Presented by

  • Mike Lynch

    Mike Lynch
    https://mikelynch.org/

    Mike works in the eResearch Support Group at the University of Technology Sydney and probably writes more code than his job description allows for. He has been providing specialised data management and IT support to academic researchers across a wide range of disciplines for the past ten years, and these days does most of his coding in JavaScript and Python. His recent work has focused on the use of open source software and open standards to describe, publish and preserve research data. He's also interested in generative art, data visualisation and functional programming.

Abstract

Arkisto is a project for digital data preservation which focuses on sustainability and reusability, based on open standards, taking a data-centric approach.
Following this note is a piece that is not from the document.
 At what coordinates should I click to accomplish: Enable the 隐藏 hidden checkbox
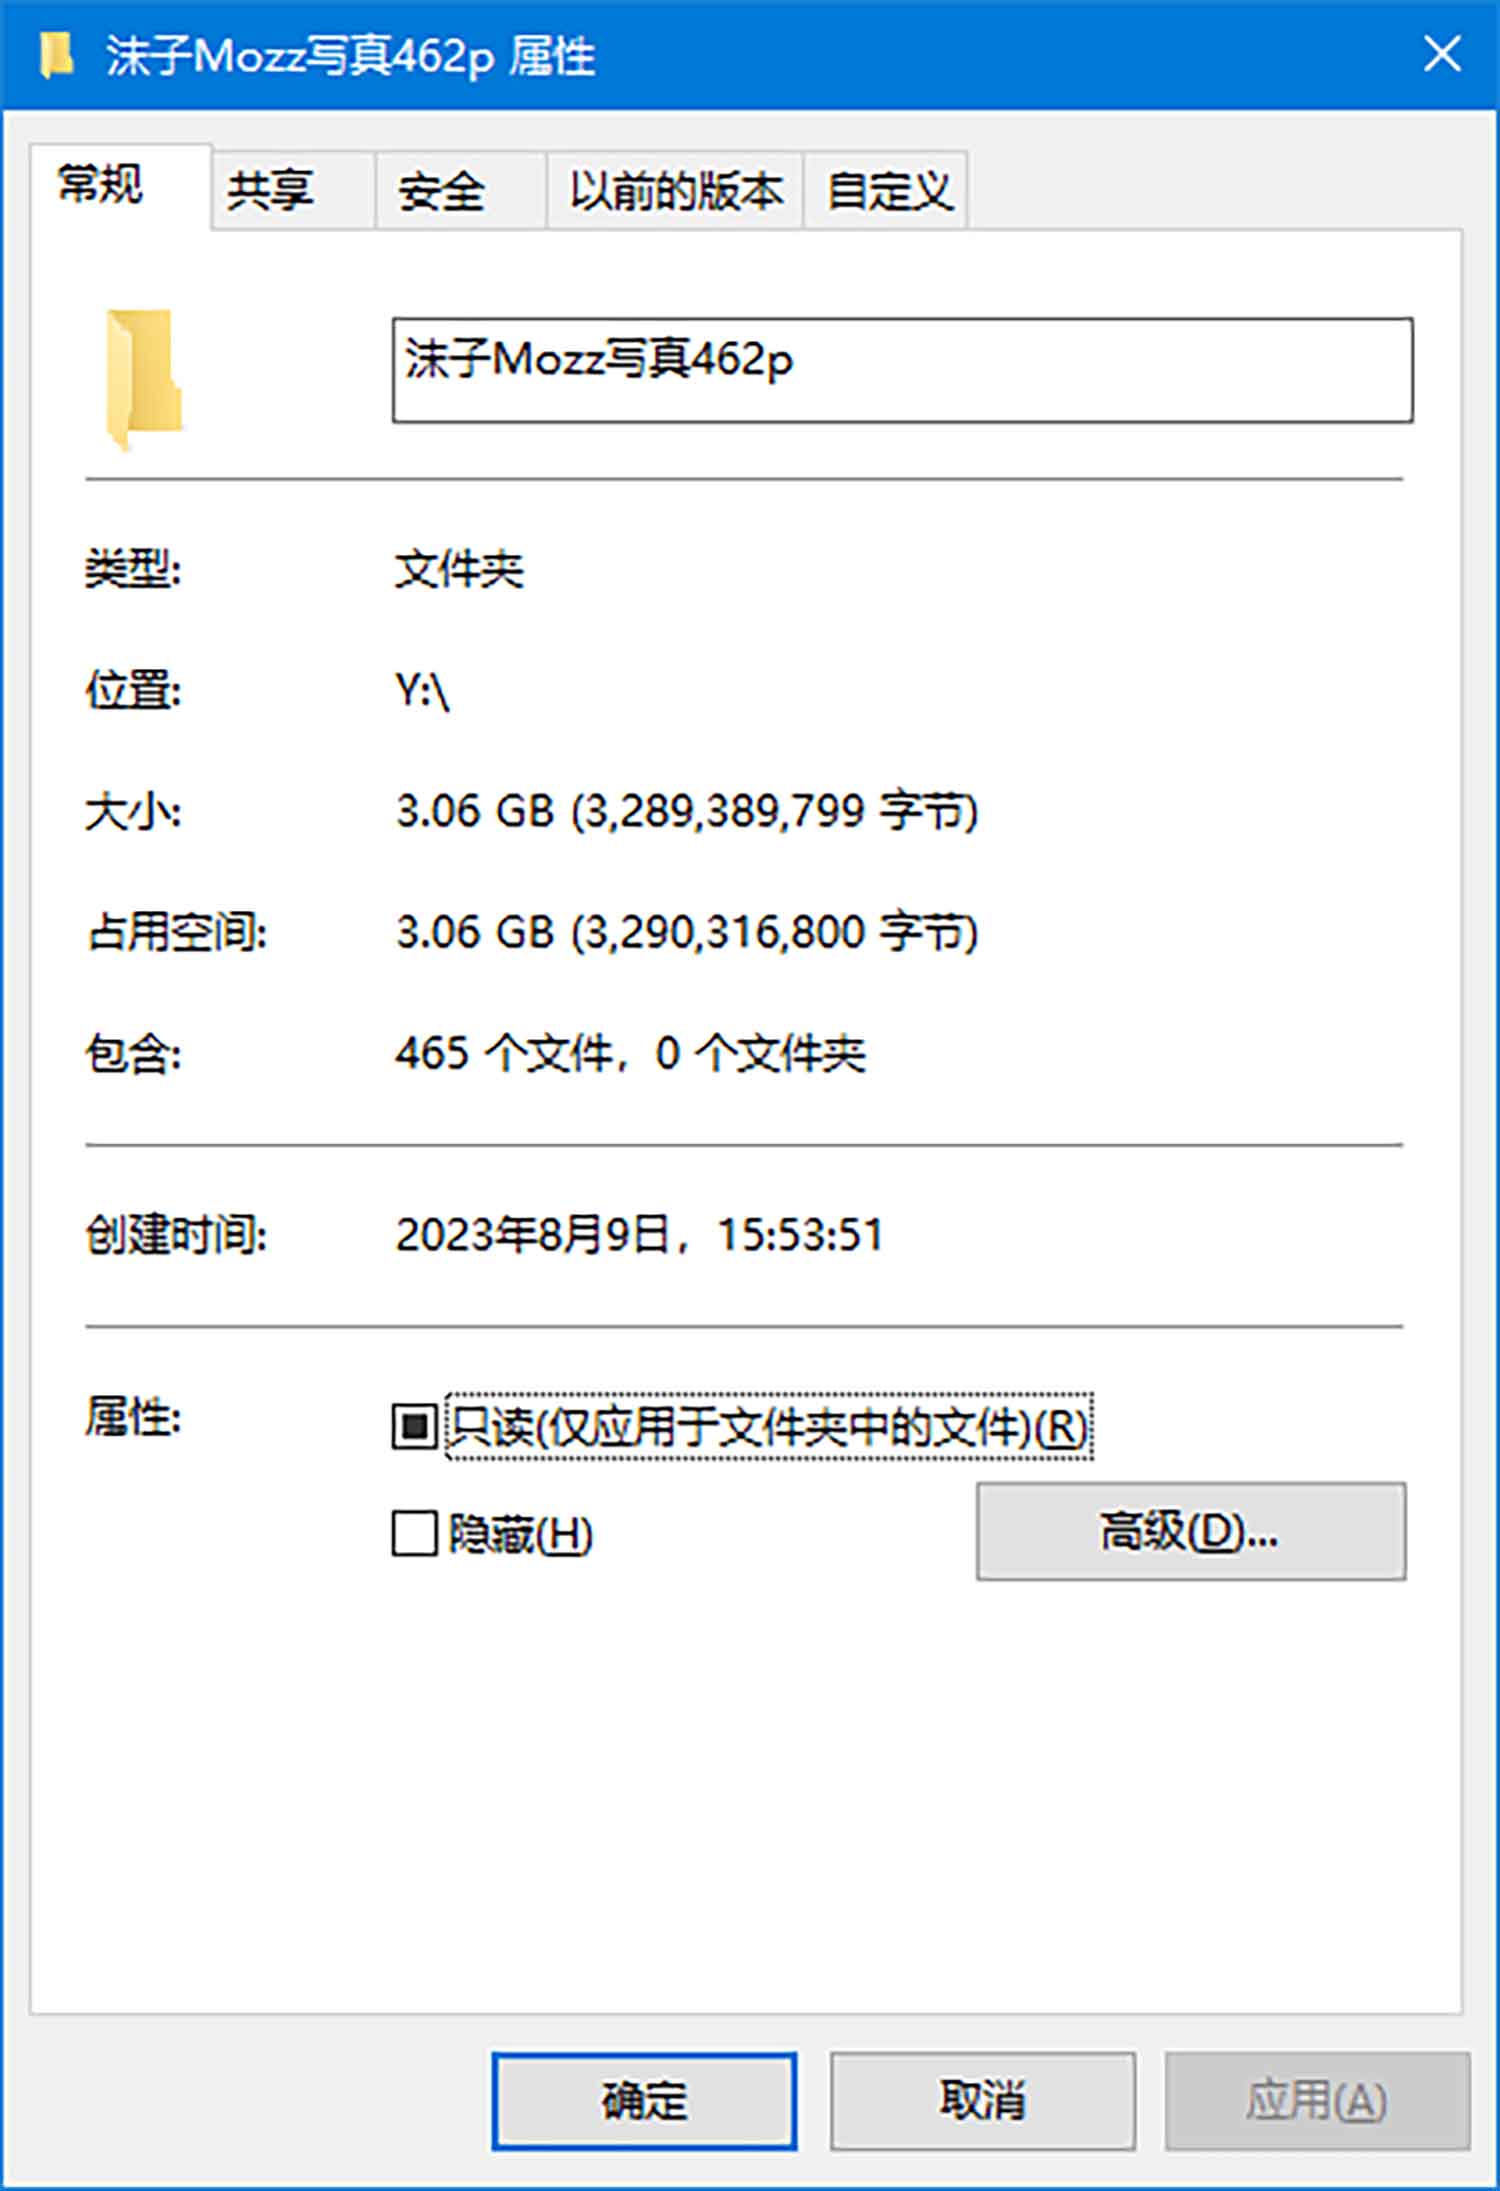pos(414,1533)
The basis of an Arkisto repository is simply a file system, with digital artefacts laid out on disk or object storage according to the Oxford Common File Layout standard (OCFL), which provides efficient versioning and digital preservation features. Human- and machine-readable data descriptions are included using RO-Crate, a format for managing linked data using the JSON-LD and Schema.org standards. Datasets stored in this format can be then indexed using open-source tools such as Solr or ElasticSearch and made available for search, discovery and download. Arkisto is intended to address the issue of research data collections which are no longer being looked after, due to institutional changes, lack of funding or software support. Rather than locking collections in to a specialised or monolithic repository or database, Arkisto encourages a modular philosophy where the primary object, the data itself, is stored in long-lived formats which are easy to code against, and tools such as indices are relatively cheap to build, deploy and modify. I'll present a short explanation of the key standards and concepts behind Arkisto, and show a couple of applications of its use as a data publication repository at UTS, and at PARADISEC, an extensive collection of cultural data around endangered languages.